Despite complaints from residents about the condition of the road, the project could still be put off until 2020, the targeted reconstruction date, according to Town Manager Keith Hickey.
Selectmen agreed to revisit the issue in the wake of last month's meeting, when a number of South Shore Road homeowners urged the town to fix the road much sooner than scheduled.
Resident Michael Pucci told the board that in the three decades he's lived at his home, he has watched the road slowly disintegrate to the point where it now presents a safety issue for travelers.
The road was last overlaid about a dozen years ago, according to residents, and right now, there are sections of the roadway that disappear from view when the rain falls.
On Monday night, town Engineering Director Robert Puff shared recent cost estimates for the project.
According to Puff, it will cost just under $1 million to restore the road and update the drainage system, with an addition $1.2 million needed to update the area's sewer system. Updating the area's water lines would cost an additional $700,000.
Selectman Chairman Everett McBride Jr. suggested the town conduct a survey of neighborhood residents to gauge public interest on their most pressing priorities.
"I know there's a lot of interest in this road," McBride said. "I don't think we're interested in moving forward with water and sewer renovations but we should at least see how the neighbors feel about it."

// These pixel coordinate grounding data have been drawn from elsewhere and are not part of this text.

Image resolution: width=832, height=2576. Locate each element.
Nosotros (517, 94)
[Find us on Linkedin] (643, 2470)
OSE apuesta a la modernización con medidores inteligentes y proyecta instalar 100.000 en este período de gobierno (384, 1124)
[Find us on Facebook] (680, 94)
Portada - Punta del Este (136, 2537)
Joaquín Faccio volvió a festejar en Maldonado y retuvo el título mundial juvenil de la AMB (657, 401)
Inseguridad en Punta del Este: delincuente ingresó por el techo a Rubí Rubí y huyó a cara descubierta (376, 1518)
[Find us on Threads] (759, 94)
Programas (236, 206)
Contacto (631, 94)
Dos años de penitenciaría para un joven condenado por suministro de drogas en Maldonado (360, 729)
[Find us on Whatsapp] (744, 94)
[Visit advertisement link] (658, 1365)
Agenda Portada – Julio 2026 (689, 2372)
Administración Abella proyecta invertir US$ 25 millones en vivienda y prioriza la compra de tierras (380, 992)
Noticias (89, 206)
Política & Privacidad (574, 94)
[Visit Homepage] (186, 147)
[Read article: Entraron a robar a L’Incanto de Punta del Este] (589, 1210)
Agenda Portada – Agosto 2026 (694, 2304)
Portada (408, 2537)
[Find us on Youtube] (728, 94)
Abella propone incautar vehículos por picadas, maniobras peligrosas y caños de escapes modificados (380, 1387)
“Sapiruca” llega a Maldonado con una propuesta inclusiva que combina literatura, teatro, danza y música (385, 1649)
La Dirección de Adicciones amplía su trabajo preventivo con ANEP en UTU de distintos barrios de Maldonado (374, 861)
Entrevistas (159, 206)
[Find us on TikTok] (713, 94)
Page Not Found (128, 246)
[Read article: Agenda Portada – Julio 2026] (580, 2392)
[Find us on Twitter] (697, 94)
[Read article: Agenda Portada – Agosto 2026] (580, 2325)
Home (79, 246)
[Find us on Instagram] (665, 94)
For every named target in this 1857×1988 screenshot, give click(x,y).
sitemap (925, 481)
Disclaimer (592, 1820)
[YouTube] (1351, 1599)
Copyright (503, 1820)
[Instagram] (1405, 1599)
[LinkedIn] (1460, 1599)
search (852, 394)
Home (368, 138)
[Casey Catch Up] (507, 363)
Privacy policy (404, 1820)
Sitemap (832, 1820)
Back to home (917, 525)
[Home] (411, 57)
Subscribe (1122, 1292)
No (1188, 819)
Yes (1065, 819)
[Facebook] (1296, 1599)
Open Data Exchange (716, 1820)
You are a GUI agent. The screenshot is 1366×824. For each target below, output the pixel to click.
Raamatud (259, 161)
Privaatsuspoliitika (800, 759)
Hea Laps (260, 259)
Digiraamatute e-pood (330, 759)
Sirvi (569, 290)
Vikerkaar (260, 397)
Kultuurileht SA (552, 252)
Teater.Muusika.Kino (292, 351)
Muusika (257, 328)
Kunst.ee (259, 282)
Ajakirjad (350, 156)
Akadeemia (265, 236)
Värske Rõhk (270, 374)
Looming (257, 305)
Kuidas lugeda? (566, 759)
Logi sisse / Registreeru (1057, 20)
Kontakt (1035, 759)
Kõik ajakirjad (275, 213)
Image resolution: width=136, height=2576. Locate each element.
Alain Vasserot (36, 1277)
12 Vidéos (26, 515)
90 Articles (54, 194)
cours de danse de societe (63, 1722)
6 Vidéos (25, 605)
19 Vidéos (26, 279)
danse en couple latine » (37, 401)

Selectmen Stephen Campbell warned that "any survey we conduct should lay out the fact that this is not free."
South Shore Road resident George Abraham said he and neighbors have waited decades for improvements to the road.
"If we wait until 2020, that would mean we've waited 30 years even though we've asked for this several times," Abraham told the board. "The town continues to patch the road up and that's not helping."
Abraham urged the town to at least consider working on South Shore Road during 2014, with some of the most compromised sections to be skim coated sometime in the coming year.
He said there are currently 20 people in the neighborhood that would like to see the road reconstructed, and some of them would like to see sewer repairs as well, though Abraham doesn't believe water upgrades are currently necessary.
"Every road around us has been done," Abraham told town officials.
Puff said he will return to a board meeting next month with more details, including the site's most recent Pavement Condition Index (PCI) ratings.
Hickey urged the board to step back and "look at the situation as a whole" by having the town's road repairs subcommittee research the situation further and share their findings with the board in the coming months.
Selectman Michael Lyons said it's late in the game to start redesigning the road for next year. "It's been 11 years since we've done this particular review on the road," Lyons said. "We have to go through the process and do it in a way that makes sense."
Hickey agreed, stating that while he didn't "want to be the bearer of bad news, I think 2014 is unrealistic," he said. "We've brought proposals to the committee twice now and the committee said no.
There are 50 houses on that road, and there are many larger roads in the committee that I would spend $900,000 on before this one," he said.